Text passage:

>> start

Beefy Boxes and Bandwidth Generously Provided by pair Networks
Keep It Simple, Stupid
 
PerlMonks  

Hash checking

by Anonymous Monk
on Apr 25, 2007 at 19:10 UTC ( #612075=perlquestion: print w/replies, xml ) Need Help??

Anonymous Monk has asked for the wisdom of the Perl Monks concerning the following question:

I'm attempting to debug a program that I can not get to work. Basically, I have a list of integer values that I read into a hash. I need to output every integer between 1 and 5000 that are not in the hash. My problem arises when I attempt to check if a value exists in the hash. No matter what I do, the condition always seems to evaluate as false. I'm obviously doing something wrong, but I can not figure out what. Can anyone shed some light on the situation?

The code is below...
my %faclist; my $i; open(DATA, "AXP_FACS.DAT"); while(<DATA>){ my $line = $_; $faclist{$line} = ""; } close(DATA); for ($i=1;$i<5001;$i++){ if exists $faclist{$i}{#THIS IS WHERE THE PROBLEM IS print "$i\n"; } }

Replies are listed 'Best First'.
Re: Hash checking
by kyle (Abbot) on Apr 25, 2007 at 19:20 UTC

    Each line you read in during your input loop has a newline character at the end. Use chomp to take it off.

    while(<DATA>){ chomp; my $line = $_; $faclist{$line} = ""; }

    After that, I think it should work.

    Update: I notice also that this line:

    if exists $faclist{$i}{#THIS IS WHERE THE PROBLEM IS

    ...has a syntax error. It should be:

    if ( exists $faclist{$i} ) {#THIS IS WHERE THE PROBLEM IS

    Note the parentheses.

      After that, I think it should work.

      I disagree (I may be wrong). Consider exists:

      Given an expression that specifies a hash element or array element, returns true if the specified element in the hash or array has ever been initialized, even if the corresponding value is undefined.

        I think maybe we're misunderstanding each other somehow. I think the reason the OP's search loop is not finding anything in the array is because each of the array keys has an extraneous newline at the end. Take that off (with chomp), and it should be fine.

        use Test::More 'tests' => 4; my $line; my %faclist; $line = "17\n"; $faclist{$line} = ""; $line = "23\n"; chomp $line; $faclist{$line} = ""; ok( ! exists $faclist{17}, 'number 17 does not exist' ); ok( ! exists $faclist{'17'}, 'string 17 does not exist' ); ok( exists $faclist{23}, 'number 23 exists' ); ok( exists $faclist{'23'}, 'string 23 exists' );
      Thank you kyle, that helped a lot. Now, another problem has appeared.

>> end

List of tasks:
• A. For the hash checking thread, state whether each statement agrees with it, answering yes or no and quoting the deciding words: (i) the program must output every integer between 1 and 5000 that is in the hash; (ii) a reply says each line read in the input loop ends with a newline character; (iii) the corrected condition adds parentheses.
• B. Carry on the hash checking thread, starting right after its final sentence.

Stored data entries
>> start

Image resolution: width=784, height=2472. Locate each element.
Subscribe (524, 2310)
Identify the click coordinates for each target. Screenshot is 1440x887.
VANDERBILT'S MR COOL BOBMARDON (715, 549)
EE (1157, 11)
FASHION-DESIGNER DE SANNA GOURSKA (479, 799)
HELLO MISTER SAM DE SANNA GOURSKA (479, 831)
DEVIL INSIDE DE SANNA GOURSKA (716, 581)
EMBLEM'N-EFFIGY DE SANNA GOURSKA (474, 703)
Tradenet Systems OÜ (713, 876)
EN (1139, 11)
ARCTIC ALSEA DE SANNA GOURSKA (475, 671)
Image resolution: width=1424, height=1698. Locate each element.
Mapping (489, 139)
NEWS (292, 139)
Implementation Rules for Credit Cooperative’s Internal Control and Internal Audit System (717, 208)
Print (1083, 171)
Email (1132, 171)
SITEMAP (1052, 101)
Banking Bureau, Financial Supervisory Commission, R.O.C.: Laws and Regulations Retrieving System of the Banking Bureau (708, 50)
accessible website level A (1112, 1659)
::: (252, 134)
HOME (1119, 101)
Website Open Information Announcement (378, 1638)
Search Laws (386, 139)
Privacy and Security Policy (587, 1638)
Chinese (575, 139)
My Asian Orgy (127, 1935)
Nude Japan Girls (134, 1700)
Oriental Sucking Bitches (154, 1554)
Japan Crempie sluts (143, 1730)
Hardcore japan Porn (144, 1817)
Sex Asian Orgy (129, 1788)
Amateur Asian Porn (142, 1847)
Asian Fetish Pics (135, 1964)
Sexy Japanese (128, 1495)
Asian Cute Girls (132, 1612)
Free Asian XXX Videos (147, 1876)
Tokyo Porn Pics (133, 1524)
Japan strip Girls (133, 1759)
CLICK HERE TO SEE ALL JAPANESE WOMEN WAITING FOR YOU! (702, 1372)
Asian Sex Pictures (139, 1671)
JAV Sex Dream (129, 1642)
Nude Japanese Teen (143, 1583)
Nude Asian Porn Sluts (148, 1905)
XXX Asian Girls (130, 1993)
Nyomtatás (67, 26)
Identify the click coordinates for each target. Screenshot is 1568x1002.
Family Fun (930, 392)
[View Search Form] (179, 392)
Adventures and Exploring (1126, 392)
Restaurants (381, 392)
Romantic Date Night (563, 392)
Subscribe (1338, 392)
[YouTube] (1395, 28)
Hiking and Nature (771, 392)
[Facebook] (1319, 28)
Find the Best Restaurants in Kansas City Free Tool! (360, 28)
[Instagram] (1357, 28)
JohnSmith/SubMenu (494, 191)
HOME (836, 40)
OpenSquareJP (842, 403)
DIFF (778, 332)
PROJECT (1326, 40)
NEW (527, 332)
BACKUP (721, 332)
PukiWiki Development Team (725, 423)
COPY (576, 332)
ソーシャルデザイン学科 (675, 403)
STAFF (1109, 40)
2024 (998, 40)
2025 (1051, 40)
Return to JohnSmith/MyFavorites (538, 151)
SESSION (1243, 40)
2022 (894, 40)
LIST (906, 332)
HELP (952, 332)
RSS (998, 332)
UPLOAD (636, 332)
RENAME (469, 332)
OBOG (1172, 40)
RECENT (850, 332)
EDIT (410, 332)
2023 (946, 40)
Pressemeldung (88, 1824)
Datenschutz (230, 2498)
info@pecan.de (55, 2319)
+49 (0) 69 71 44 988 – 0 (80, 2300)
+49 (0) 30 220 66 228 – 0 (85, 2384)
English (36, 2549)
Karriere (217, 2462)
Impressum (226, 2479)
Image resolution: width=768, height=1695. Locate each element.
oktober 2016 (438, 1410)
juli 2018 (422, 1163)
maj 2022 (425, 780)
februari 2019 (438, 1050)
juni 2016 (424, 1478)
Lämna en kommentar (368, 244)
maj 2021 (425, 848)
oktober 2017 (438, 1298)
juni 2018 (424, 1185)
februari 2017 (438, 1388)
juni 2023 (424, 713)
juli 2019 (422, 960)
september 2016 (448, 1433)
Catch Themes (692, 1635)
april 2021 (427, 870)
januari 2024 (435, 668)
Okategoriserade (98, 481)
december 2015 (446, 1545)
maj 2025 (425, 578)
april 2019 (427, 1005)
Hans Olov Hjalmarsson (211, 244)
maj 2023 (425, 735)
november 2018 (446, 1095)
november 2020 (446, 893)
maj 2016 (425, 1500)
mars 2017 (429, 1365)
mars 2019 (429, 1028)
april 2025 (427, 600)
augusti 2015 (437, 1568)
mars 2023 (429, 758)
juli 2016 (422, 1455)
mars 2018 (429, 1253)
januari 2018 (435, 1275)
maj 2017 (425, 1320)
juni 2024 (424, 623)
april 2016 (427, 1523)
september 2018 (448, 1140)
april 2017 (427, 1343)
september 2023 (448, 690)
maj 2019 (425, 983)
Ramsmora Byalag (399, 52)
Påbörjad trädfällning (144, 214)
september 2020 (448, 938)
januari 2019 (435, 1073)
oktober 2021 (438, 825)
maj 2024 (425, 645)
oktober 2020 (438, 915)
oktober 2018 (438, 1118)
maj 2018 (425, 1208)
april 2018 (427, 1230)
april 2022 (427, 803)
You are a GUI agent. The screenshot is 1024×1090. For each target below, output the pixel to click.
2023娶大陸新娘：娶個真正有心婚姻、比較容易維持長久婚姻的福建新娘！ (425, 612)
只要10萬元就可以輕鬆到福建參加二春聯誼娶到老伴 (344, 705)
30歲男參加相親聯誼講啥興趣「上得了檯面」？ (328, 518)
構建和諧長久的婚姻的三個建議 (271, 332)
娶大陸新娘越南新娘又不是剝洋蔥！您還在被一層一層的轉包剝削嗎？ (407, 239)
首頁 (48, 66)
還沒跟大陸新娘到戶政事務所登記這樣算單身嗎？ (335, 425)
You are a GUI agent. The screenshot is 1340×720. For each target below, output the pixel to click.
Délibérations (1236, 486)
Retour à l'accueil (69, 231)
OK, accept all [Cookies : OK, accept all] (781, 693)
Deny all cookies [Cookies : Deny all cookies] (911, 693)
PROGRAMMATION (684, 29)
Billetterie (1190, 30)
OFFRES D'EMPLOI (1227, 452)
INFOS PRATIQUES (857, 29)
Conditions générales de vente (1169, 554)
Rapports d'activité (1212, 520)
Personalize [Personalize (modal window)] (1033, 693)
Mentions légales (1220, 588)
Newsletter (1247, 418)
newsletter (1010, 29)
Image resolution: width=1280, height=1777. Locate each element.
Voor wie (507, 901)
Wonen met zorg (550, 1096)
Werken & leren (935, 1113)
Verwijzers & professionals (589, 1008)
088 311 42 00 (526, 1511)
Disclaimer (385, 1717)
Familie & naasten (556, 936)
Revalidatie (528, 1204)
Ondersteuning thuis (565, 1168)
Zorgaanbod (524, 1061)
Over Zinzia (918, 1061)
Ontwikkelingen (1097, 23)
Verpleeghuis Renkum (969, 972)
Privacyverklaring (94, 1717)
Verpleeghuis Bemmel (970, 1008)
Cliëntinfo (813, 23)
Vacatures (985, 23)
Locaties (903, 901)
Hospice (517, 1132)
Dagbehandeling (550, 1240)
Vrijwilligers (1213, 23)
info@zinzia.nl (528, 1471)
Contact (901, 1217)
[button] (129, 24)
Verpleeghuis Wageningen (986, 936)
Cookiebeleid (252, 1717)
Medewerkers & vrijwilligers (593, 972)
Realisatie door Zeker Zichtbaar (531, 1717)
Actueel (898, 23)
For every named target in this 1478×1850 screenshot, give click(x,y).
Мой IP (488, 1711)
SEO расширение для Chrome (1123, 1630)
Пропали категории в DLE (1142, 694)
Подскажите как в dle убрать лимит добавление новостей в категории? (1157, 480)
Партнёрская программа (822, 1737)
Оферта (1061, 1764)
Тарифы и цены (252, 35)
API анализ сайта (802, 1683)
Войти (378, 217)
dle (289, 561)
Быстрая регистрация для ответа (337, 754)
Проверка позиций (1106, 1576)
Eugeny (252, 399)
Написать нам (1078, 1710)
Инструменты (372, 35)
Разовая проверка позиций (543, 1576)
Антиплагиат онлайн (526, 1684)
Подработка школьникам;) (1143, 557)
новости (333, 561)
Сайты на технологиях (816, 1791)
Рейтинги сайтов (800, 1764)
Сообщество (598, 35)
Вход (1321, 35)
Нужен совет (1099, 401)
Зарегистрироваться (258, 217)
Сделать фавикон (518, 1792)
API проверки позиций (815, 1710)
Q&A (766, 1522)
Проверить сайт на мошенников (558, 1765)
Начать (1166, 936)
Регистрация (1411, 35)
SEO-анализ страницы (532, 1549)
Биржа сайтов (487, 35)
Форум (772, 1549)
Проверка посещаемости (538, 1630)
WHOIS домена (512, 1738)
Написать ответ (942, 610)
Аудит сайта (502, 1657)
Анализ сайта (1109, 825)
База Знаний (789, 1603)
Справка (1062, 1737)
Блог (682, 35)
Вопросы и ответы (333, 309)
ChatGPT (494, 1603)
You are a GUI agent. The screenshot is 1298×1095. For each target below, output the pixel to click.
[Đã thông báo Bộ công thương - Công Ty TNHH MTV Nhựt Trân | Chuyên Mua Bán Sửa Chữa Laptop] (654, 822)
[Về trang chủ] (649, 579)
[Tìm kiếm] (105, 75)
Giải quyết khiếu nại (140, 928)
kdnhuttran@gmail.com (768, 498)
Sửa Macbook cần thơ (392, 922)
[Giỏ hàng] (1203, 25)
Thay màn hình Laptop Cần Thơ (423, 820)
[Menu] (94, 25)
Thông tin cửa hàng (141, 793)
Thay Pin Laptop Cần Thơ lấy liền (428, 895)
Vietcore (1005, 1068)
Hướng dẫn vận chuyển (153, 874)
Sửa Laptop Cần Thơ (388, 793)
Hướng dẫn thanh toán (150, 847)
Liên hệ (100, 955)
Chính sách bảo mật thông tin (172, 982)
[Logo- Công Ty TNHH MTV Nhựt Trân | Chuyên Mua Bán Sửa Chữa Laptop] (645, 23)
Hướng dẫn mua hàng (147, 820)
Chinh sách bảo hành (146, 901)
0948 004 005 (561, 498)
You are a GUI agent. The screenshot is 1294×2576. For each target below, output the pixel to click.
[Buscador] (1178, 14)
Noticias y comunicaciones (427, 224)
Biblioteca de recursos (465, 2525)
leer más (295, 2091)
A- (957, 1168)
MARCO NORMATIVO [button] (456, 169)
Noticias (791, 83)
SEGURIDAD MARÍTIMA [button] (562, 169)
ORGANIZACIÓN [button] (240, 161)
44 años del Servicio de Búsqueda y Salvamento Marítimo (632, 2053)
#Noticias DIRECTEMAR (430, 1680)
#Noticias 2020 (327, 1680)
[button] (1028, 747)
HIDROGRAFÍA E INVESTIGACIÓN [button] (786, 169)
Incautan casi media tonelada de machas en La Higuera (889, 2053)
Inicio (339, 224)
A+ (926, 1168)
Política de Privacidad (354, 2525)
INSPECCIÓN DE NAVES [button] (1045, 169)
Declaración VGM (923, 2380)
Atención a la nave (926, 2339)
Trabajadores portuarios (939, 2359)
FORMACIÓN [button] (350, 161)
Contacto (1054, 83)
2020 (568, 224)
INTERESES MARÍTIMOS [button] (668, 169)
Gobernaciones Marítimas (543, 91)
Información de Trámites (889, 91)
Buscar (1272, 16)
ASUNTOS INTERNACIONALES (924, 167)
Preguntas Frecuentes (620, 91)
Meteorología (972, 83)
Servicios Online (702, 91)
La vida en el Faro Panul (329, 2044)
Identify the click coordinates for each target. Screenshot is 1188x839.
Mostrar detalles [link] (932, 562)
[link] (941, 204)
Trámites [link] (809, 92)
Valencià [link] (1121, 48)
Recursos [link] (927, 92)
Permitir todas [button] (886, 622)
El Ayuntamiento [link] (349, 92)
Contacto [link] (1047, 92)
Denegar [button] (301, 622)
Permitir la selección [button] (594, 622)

>> end

Answers to the tasks:
• A.
(i) No: "I need to output every integer between 1 and 5000 that are not in the hash."
(ii) Yes: "Each line you read in during your input loop has a newline character at the end."
(iii) Yes: "Note the parentheses."

• B.
      I need to check for the presence of some values in the hash. For example, I am sure tha 1090 is in the hash. But the following code never evaluates as true and thus never does what's inside of the if statement.

      for ($i=1;$i<5001;$i++){
      if (exists $faclist{$i}){
      print "$i\n";
      }
      }
        just how sure are you, and how are you sure?
        use Data::Dumper; print Dumper(\%faclist);
Re: Hash checking
by GrandFather (Saint) on Apr 25, 2007 at 21:08 UTC

    There are a few small items worth pointing out. As can be seen in the sample below, DATA is special: avoid using it in other roles to avoid confusion.

    It is strongly recommended that you use the three parameter version of open. The intent is clearer and where a file name is provided the three parameter open is much safer. It looks like open (INFILE, '<', 'AXP_FACS.DAT'); (many people omit the parentheses).

    Using a Perl for loop is generally much preferred over the C style for. Combined with the range operator the intent is much clearer and less prone to off by one errors: for (1 .. 5000) {.

    A cleaned up version of the code might look like:

    use strict; use warnings; my %faclist; while (<DATA>) { chomp; $faclist{$_}++; } for (1 .. 5000) { if (exists $faclist{$_}) { print "Found $faclist{$_} of $_\n"; } } __DATA__ 1 1090 wibble 1

    Prints:

    Found 2 of 1 Found 1 of 1090

    An interesting variation of the print loop that you might like to ponder is:

    print "Found $faclist{$_} of $_\n" for sort {$a <=> $b} grep {/^\d+$/} keys %faclist;

    DWIM is Perl's answer to Gödel
Re: Hash checking
by shigetsu (Hermit) on Apr 25, 2007 at 19:22 UTC

    I assume you're struggling to have $faclist{$line} not contain a previous entry.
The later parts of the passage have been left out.